During 1946 Dad had bought a block of land in Mont Albert Road, Mont Albert, sight unseen. That probably sounds strange, but the building restrictions and price controls that had been imposed during the war were still in force. Lil was living on her own at Horsham because housing in Melbourne was almost impossible to obtain, and vacant blocks of land for sale were as scarce as hen's teeth. Dad was living in Greycourt, an Officers' Mess in Royal Parade, Parkville, so when he saw two adjacent blocks of land in a suitable suburb advertised in the Saturday paper, he was the first to arrive at the estate agent's office on the Monday morning. He and Tom Power, who was second in the long queue which formed, were the successful buyers. Building a house on the land was not easy -twelve squares were the limit allowed by the government unless there were numbers of children, and even then the maximum was 14 squares, and all sorts of materials were still in short supply, but finally the house was finished and they moved in early in 1947. After Dad's death Sandy and I continued to live there with Lil until Greig was born, but Lil remained there on her own for a number of years until it was bought by an oil company, when she moved to a unit in Wilson Street, Mont Albert.

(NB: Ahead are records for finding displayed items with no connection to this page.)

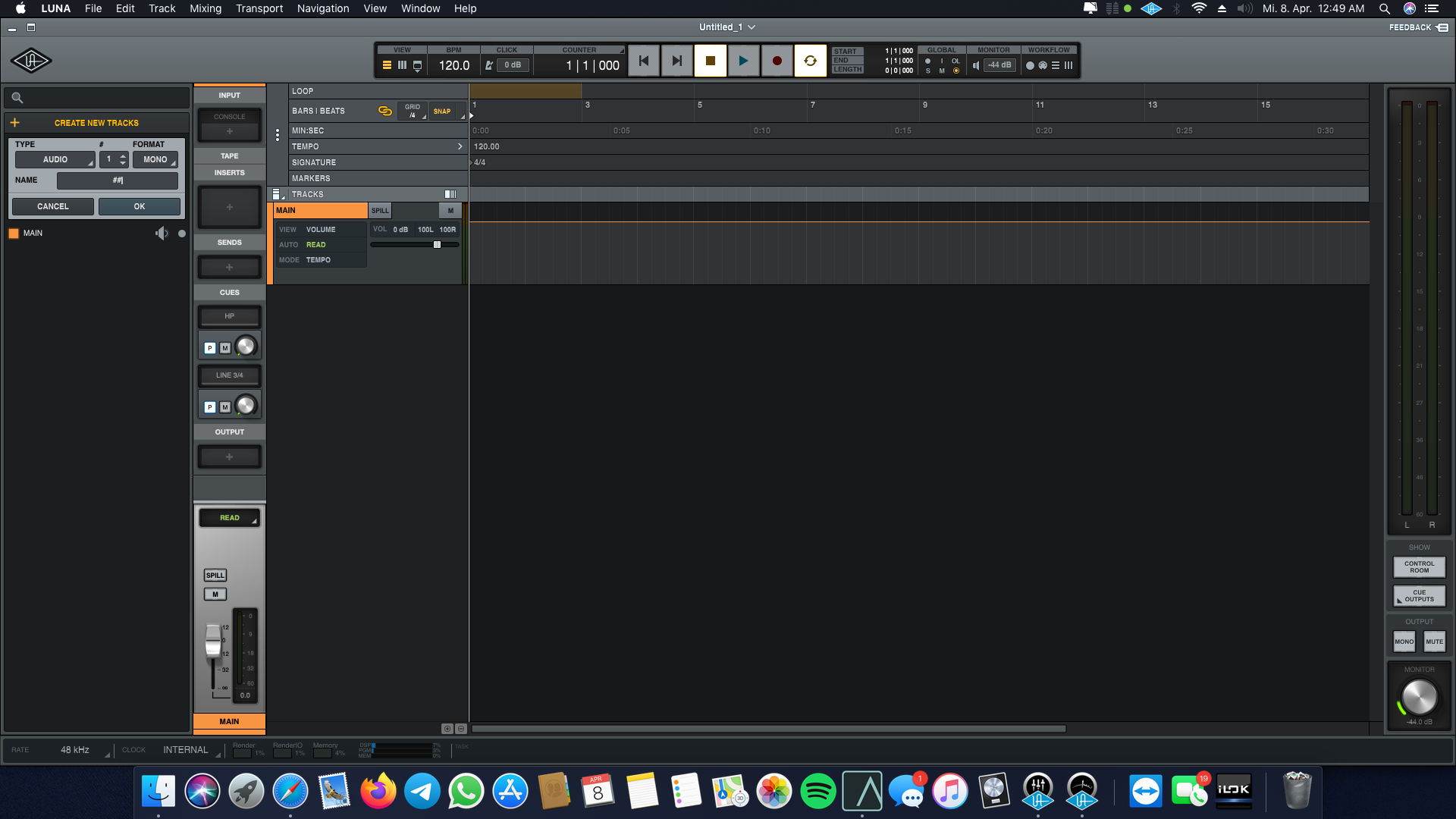Screen dimensions: 1456x819
Task: Open the mixer view icon
Action: (x=402, y=65)
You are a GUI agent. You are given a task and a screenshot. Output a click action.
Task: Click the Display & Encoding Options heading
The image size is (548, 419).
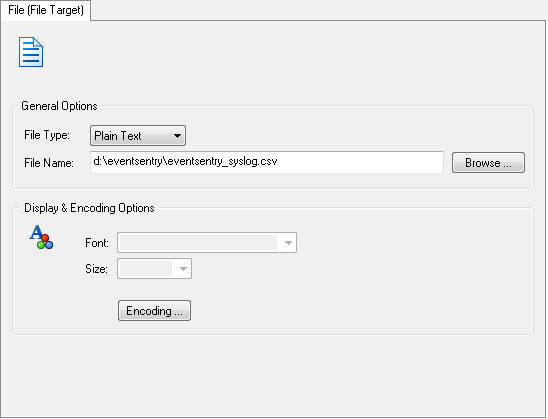(89, 208)
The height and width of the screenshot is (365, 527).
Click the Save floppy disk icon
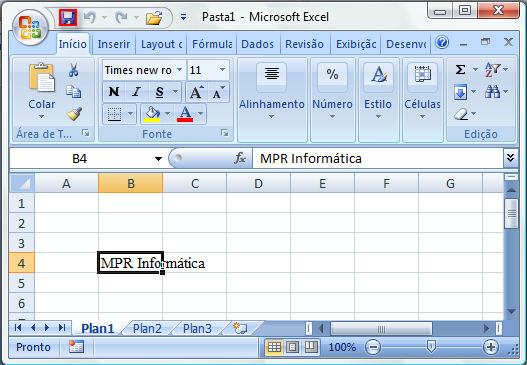68,17
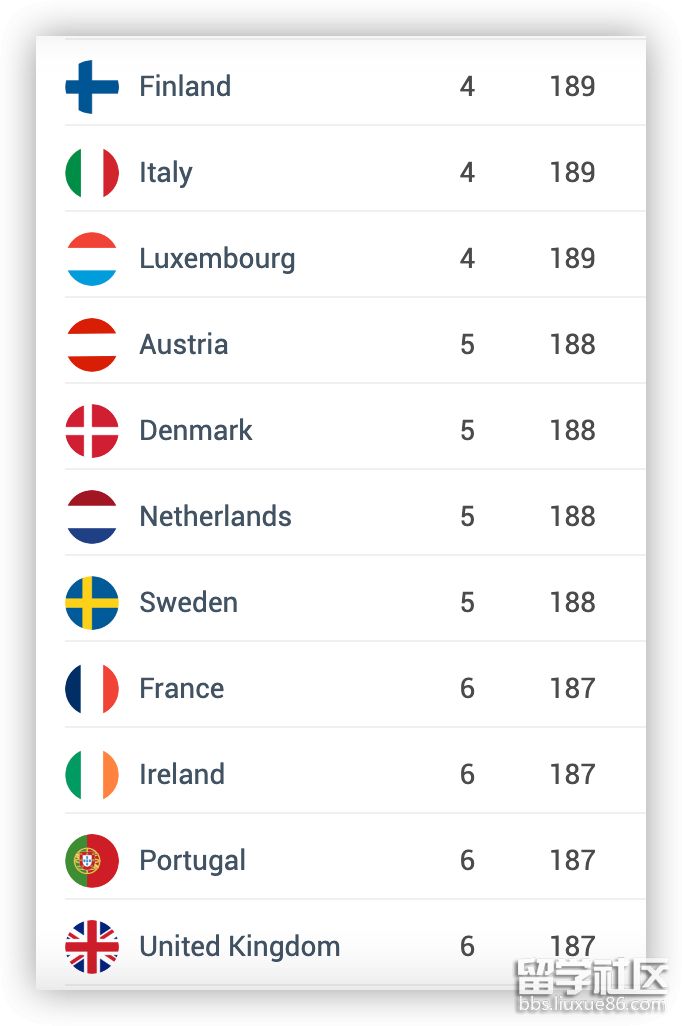Click the Ireland flag icon
Image resolution: width=682 pixels, height=1026 pixels.
click(x=92, y=775)
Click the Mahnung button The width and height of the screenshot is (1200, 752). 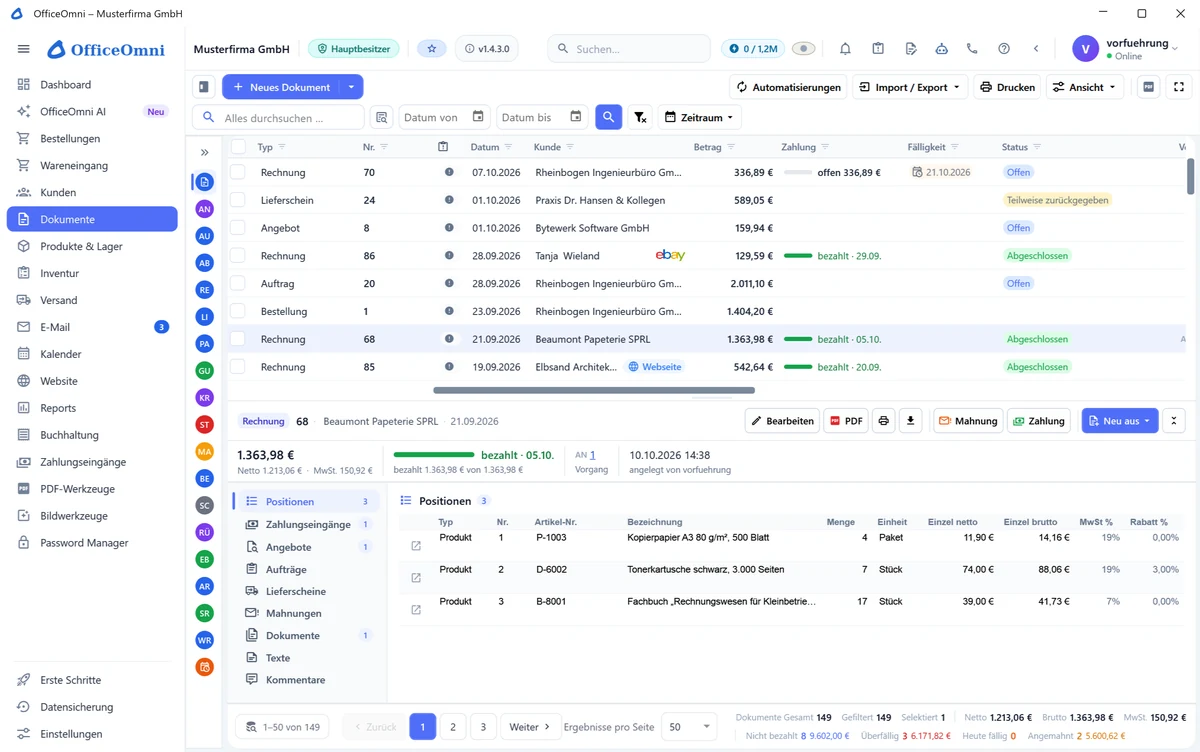coord(968,421)
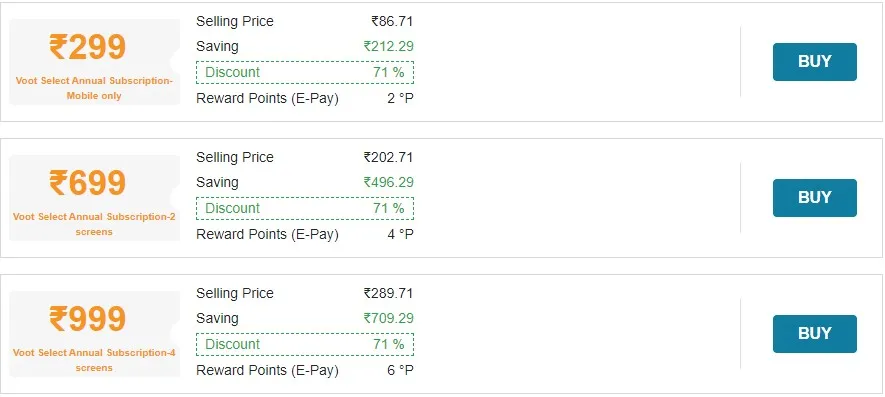Click the ₹709.29 saving amount
Screen dimensions: 885x397
click(388, 319)
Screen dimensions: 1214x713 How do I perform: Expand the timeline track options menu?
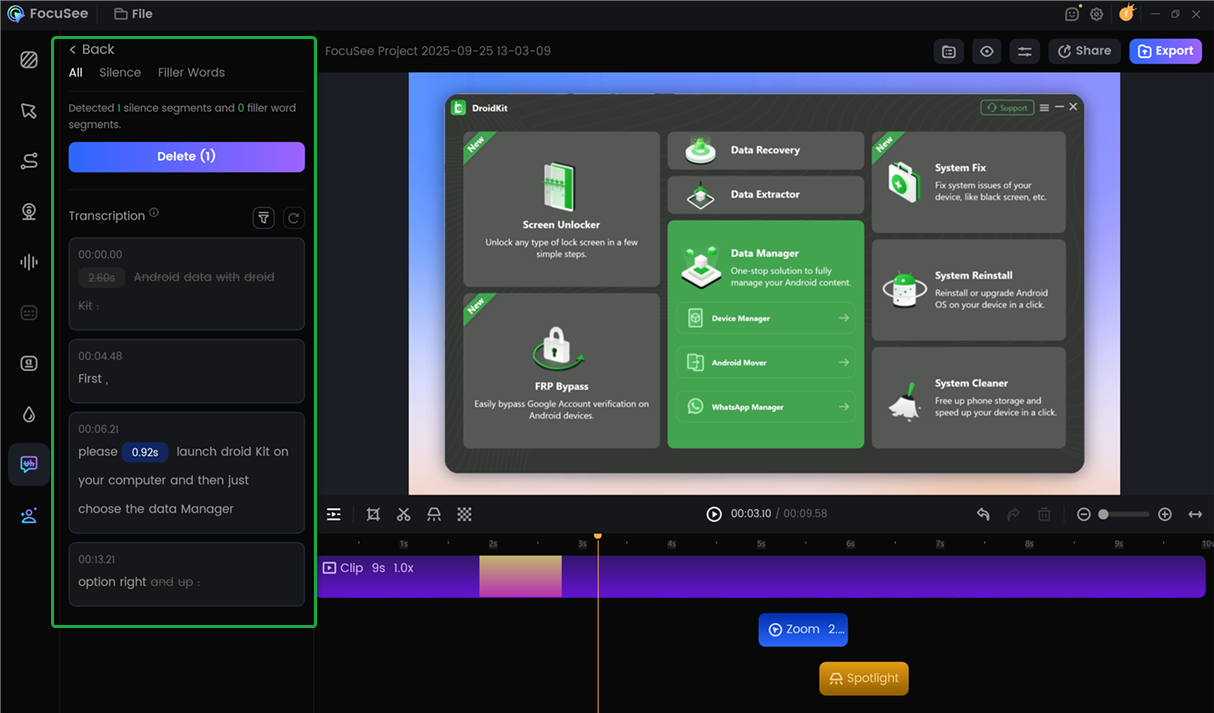point(334,514)
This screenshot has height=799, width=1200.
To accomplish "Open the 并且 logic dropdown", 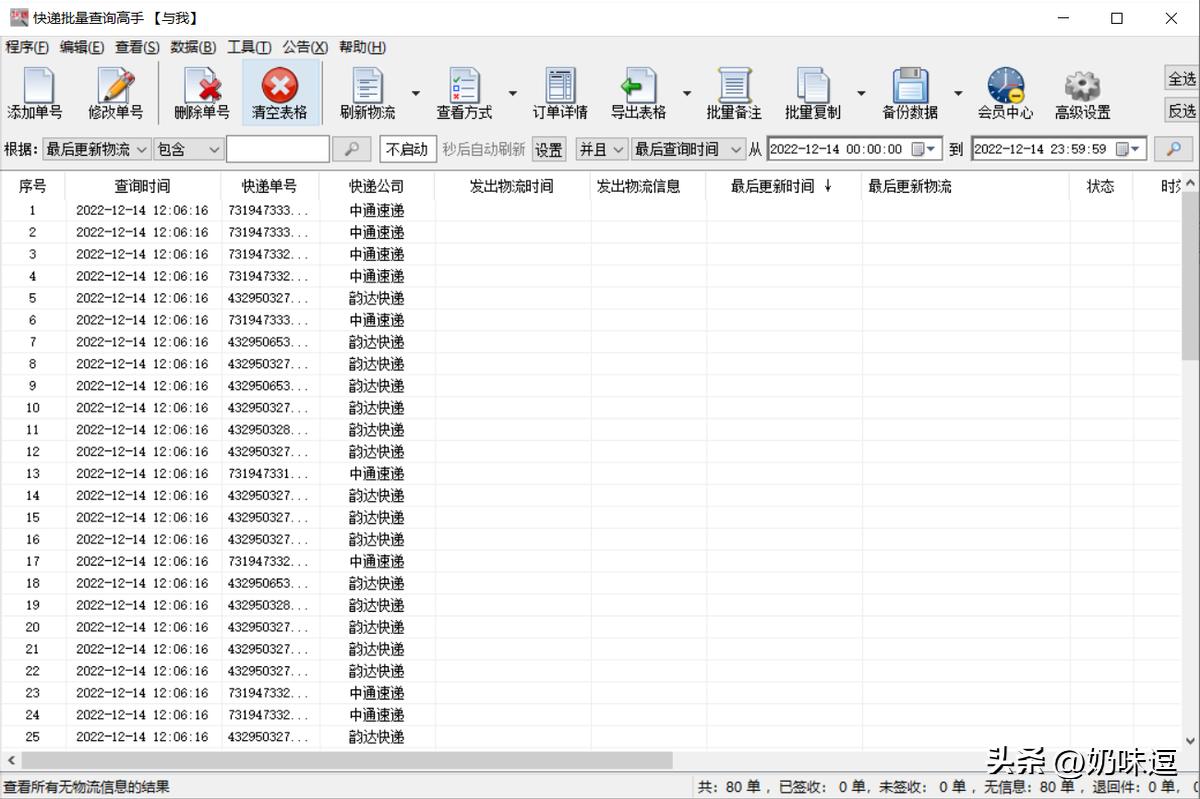I will click(x=600, y=148).
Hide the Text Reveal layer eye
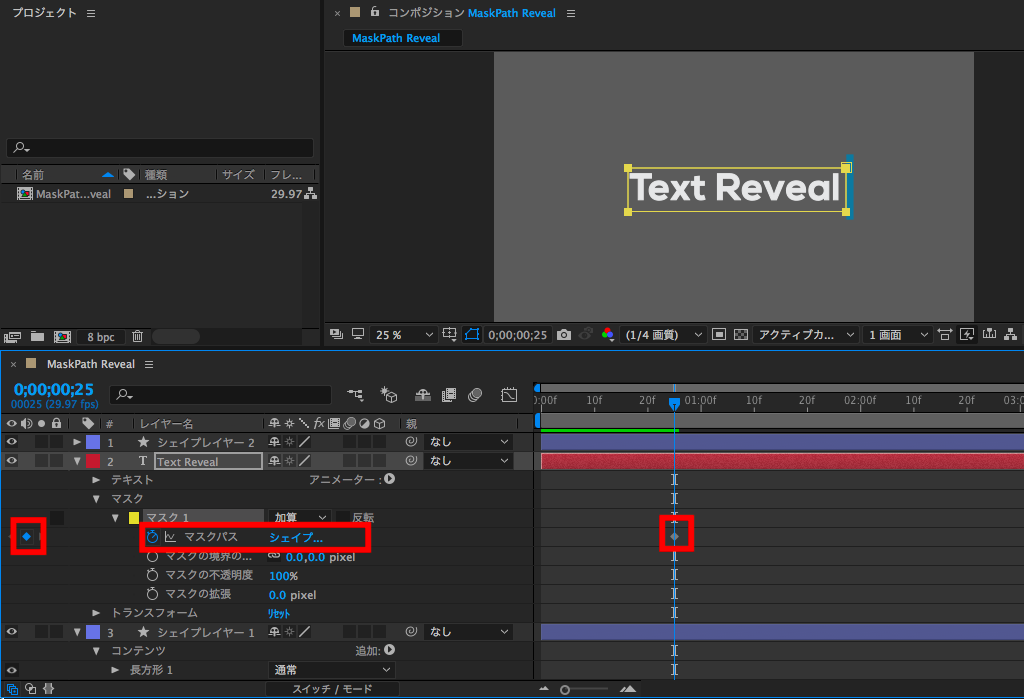 point(12,461)
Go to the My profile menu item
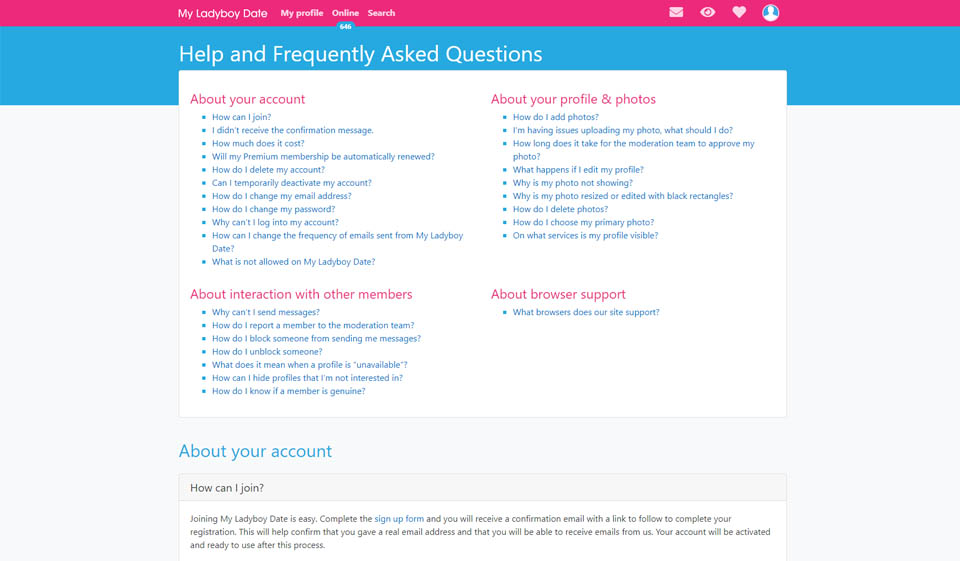Viewport: 960px width, 561px height. 302,13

Lil continued to play croquet, was in several solo groups, went for frequent holidays, and remained involved in voluntary work at the Royal Melbourne Hospital until she, too, had a stroke. On the morning that it occurred, she had got up to act as a jockey on meals-on-wheels -something she did every fortnight, the alternate week working in the kitchen at the Evergreen Club which provided meals for people often considerably younger than herself. From an income point of view she was quite well off. In addition to Dad's superannuation, which was paid fortnightly, she also received the War Widow's pension as Dad had been declared 'totally and permanently incapacitated' after his stroke. She had some investments in her own right as well, so money was not a problem. Dad's stroke was caused through high blood pressure (there was no medication to reduce it in those days) and probably his heavy smoking was a factor although service in two wars did not help, but Lil's blood pressure was normal. It was a break down of an artery that caused the haemorrhage, and the results were appalling. She was paralysed down one side and was unable to speak. She had always said that there was no way she would live with either Les or myself, and had hoped she would go quickly when the time came. Fortunately she did not live long. Eight weeks after her first stroke, a second one was fatal. She died at a nursing home at Box Hill on 25 September 1973, aged 78 years, was cremated and her ashes were placed next to Dad's under a holly tree at Springvale Crematorium.